Fetching latest commit…
Cannot retrieve the latest commit at this time.

readme.md

Spam Or Ham?

In this tutorial we'll try to carry out a simple classification task using Rust, starting with setting up a new project, through collecting and parsing data, to fitting the model and evaluation.

We'll proceed through the following steps:

  1. Setting up a new Rust project
  2. Programmatically downloading the data
  3. Unpacking and parsing the data
  4. Fitting a model and evaluating it

(If you're impatient, here is the finished article.)

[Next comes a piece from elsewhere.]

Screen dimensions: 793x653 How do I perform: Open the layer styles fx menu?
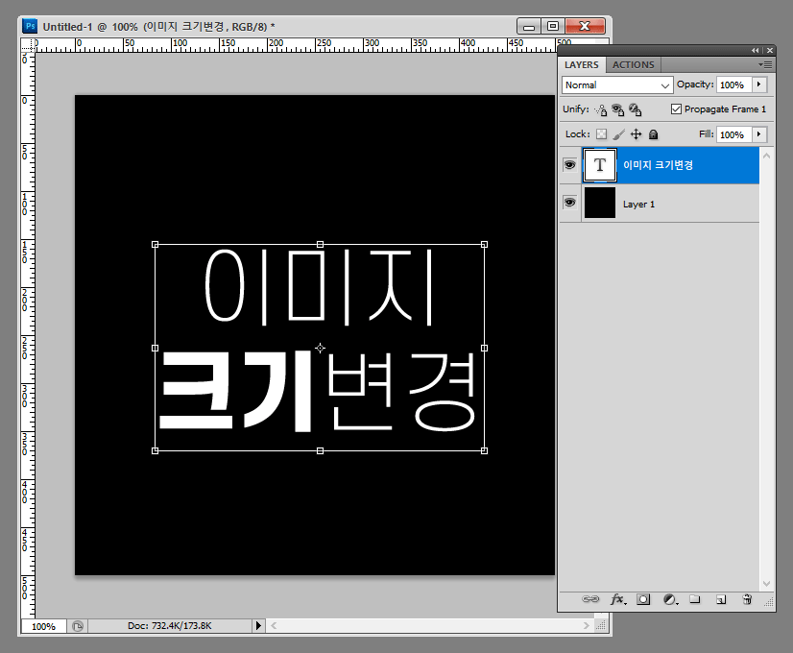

Preliminaries: getting Rust

If you haven't installed Rust yet, don't fret. Rustup.rs is a very quick and painless way of installing Rust. Executing curl https://sh.rustup.rs -sSf | sh will download and install a Rust distribution and you'll be ready to go.

Setting up a new project

We can set up a new project using Cargo, the Rust package manager. We can do that by executing

cargo new spam_or_ham --bin

This does a couple of things:

  1. Creates a new directory, spam_or_ham that contains the structure of a typical Rust project.
  2. It initializes a new Git repository in that directory.
  3. It creates a file called Cargo.toml which contains the metadata describing our new package (called a crate in Rust) as well as the specification of it dependencies.
  4. Finally, it creates a main.rs file in the src/ subdirectory, which contains the entry point of our program. Because we passed the --bin flag to Cargo when creating the project, our project builds an executable binary.

At the beginning, our main.rs looks like this:

fn main() {
    println!("Hello, world!");
}

The exclamation mark denotes marcos: in the case of println!, this allows variadic calls.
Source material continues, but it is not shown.